Одним из таких дел стал второй урок, который Владимир Васильевич до мельчайших деталей помнил по сей день. Урок практический.
Сначала отец посоветовался с мамой:
– Брать Вовку или не брать?
Мама возражала, но отец решил по-своему:
– Боюсь, у меня временим в обрез. А он пусть поглядит… Будет что внукам рассказать.

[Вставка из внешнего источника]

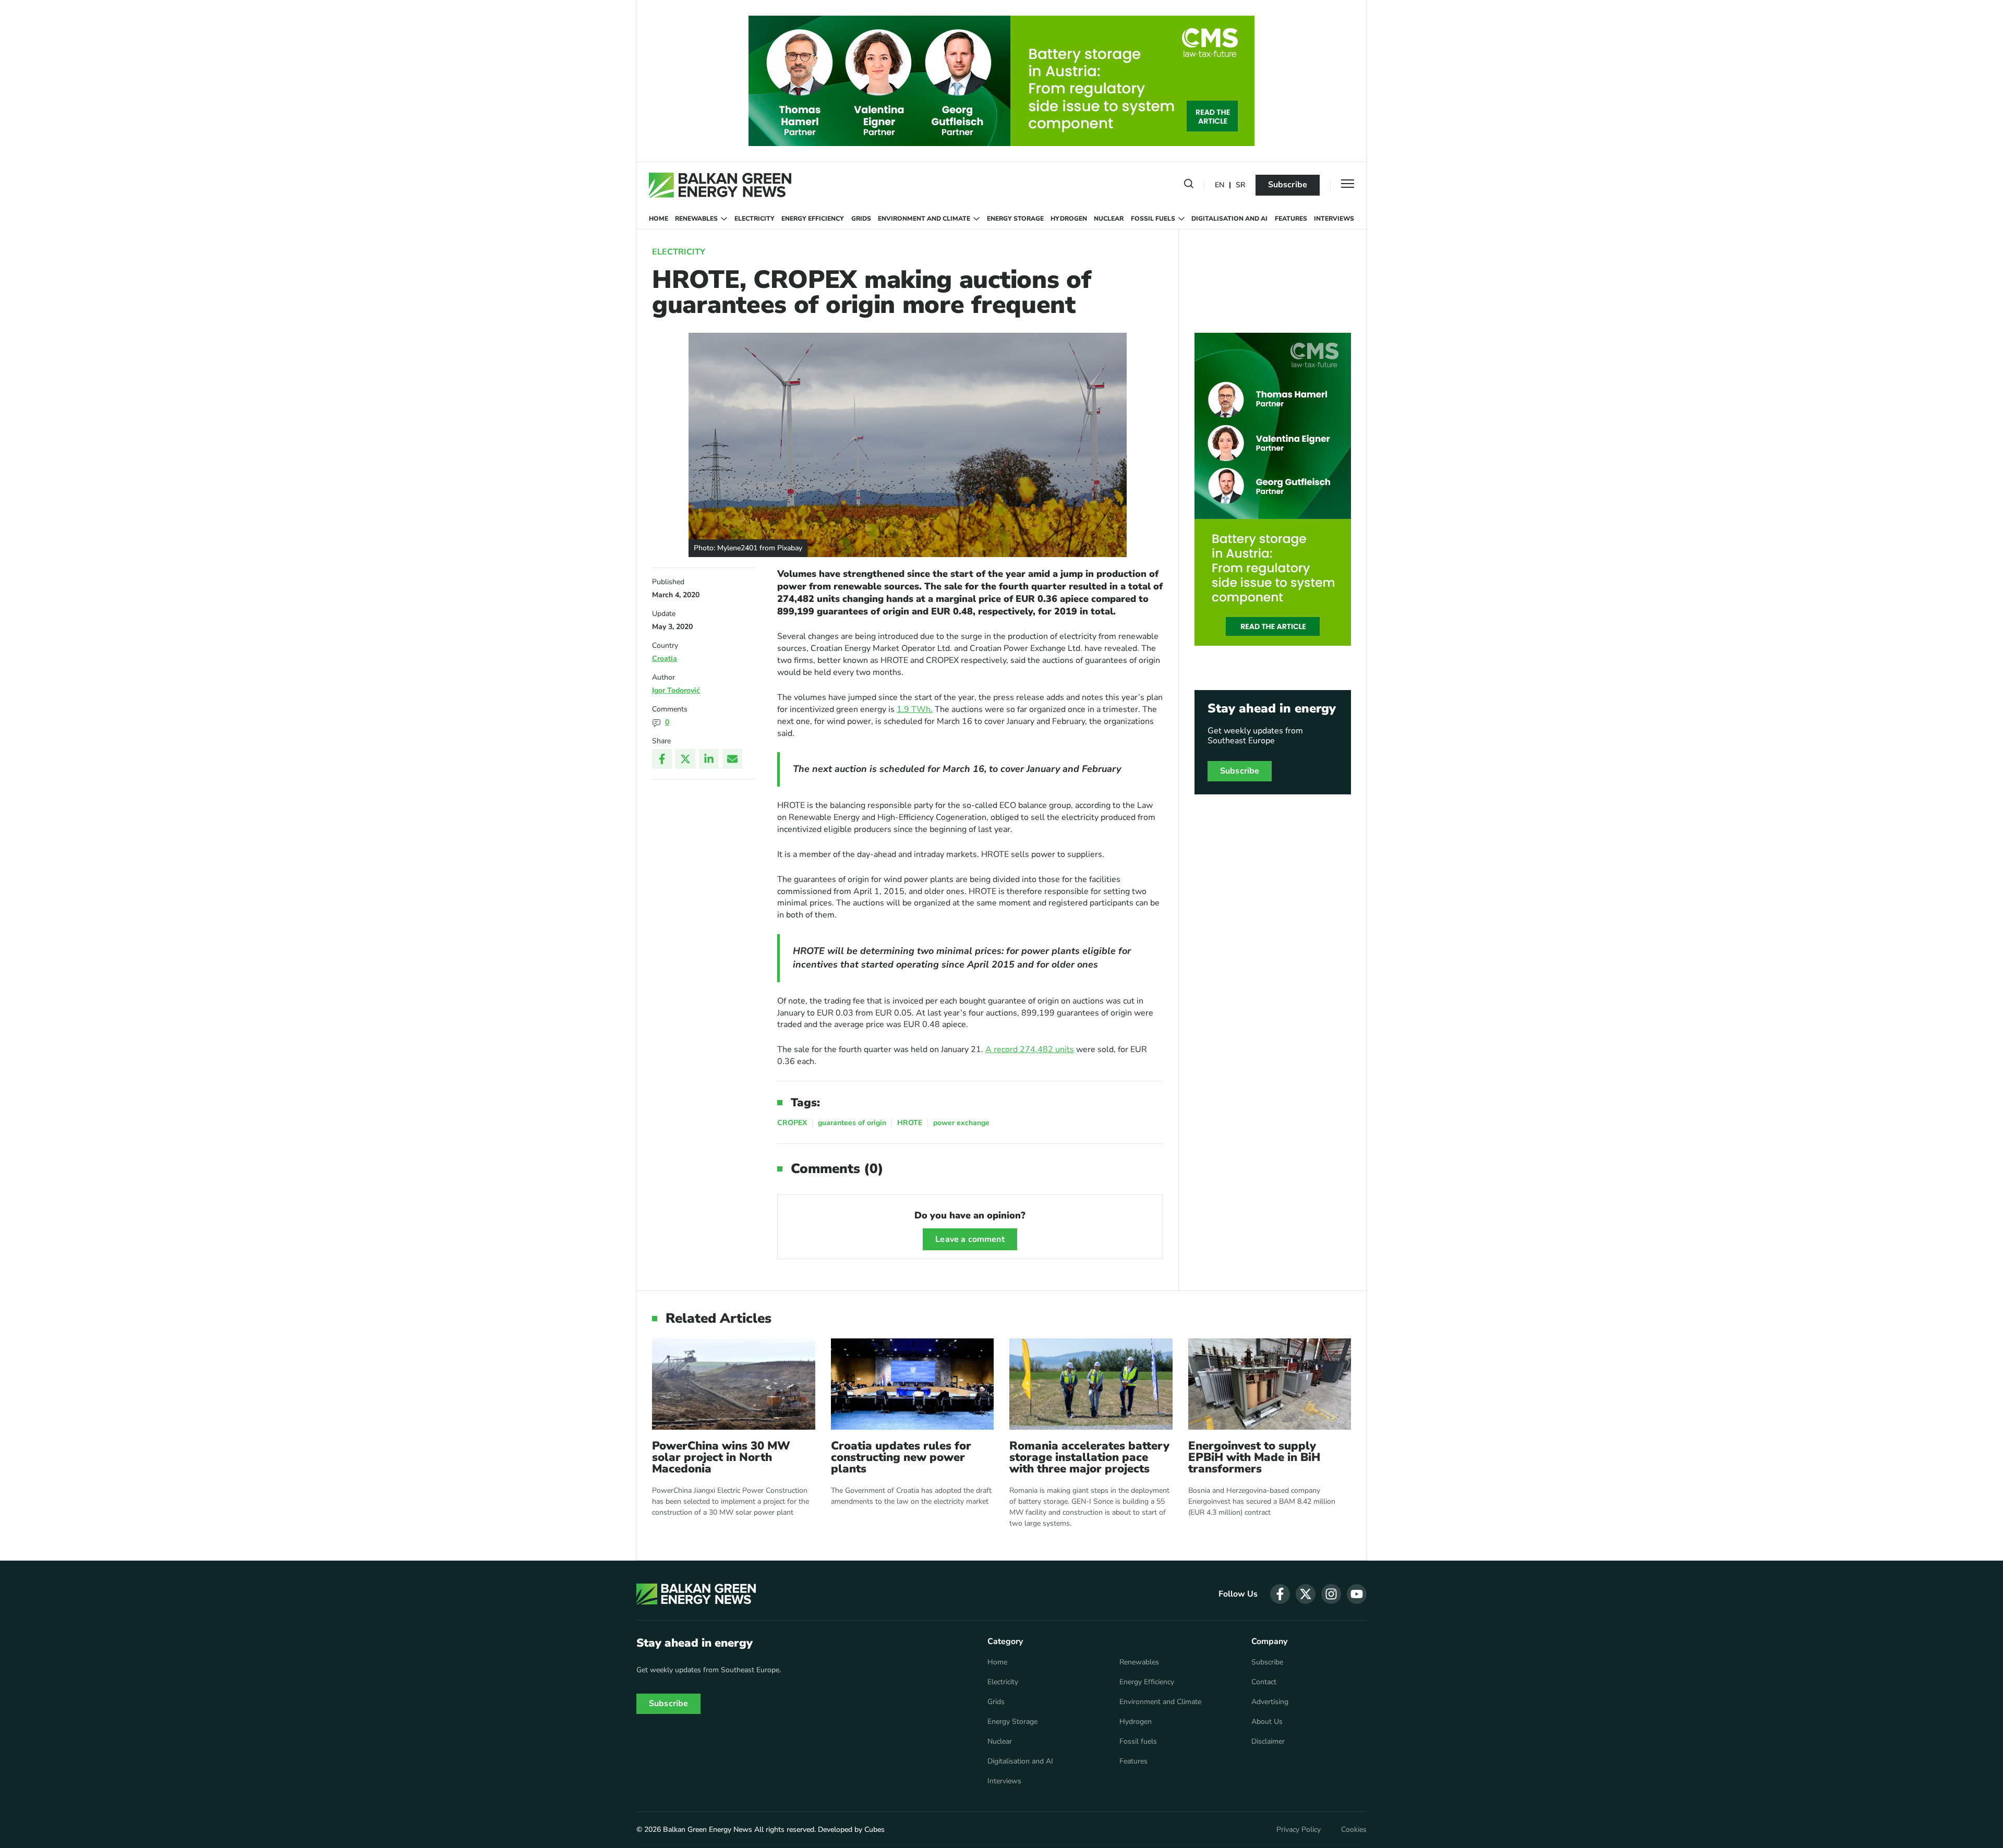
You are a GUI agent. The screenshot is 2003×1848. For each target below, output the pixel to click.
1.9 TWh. (915, 709)
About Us (1267, 1722)
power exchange (961, 1123)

Они долго ехали на Дубровку, которая в то время считалась удалённым районом, и пришли в военный госпиталь – старое-престарое кирпичное здание в глубине огороженного бетонным забором двора.
Вроде не тюрьма, а с первых шагов стало жутковато.
– Держись мужиком, – почувствовав волнение сына, нахмурившись, строго приказал отец, который сам был внутренне напряжён, по-военному собран. Но вдруг обмяк и, словно самому себе, посоветовал: – По-человечески, по-человечески, люди всё ж…
По зашарпанной лестнице они поднялись на третий этаж, встретила их шустрая сестричка пенсионного возраста, знавшая отца в лицо и обрадованно запричитавшая:
– А я тебя кажный год жду… С сыном, что ль? Ну, молодец, молодец, пусть видят, а то никто опосля нас и не поверит.
Отец сунул ей коробочку конфет «Южный орех», которую они купили в метро, и она провела их в огромную больничную палату коек на двадцать. В первый миг Вовка обомлел: на постелях лежали и сидели в разных позах люди с чёрными повязками на лицах. Увидев отца, многие загомонили – говор был неясный, но в целом разборчивый, кто-то поднялся, шагнул навстречу, с кем-то отец обнялся. «Как он их различает? – мелькнуло у Вовки. – В масках же…» Но отец по-свойски присел на одну из коек, полуобнял лежавшего на ней, подозвал сына.
– Знакомься, гвардии старший сержант Афанасий Фонтиков.
Вовка пожал протянутую ему руку. Потом эта рука приоткрыла чёрную маску, закрывавшую лицо, и Вовка содрогнулся: под повязкой лица не было – ни носа, ни щёк, ни губ, чёрная дыра вместо рта и один сверлящий глаз.
– Сын, значит?.. – прошепелявил Фонтиков. – Пусть смотрит, пусть видит.
Отец вывалил на койку несколько пачек «Беломора», сигареты «Дружок», коробок спичек, и начался пустой, ни о чём разговор, из которого Вовка запомнил только одну фразу Фонтикова:
– Гниём, Вася, догниваем. А что поделаешь?.. Скорей бы уж.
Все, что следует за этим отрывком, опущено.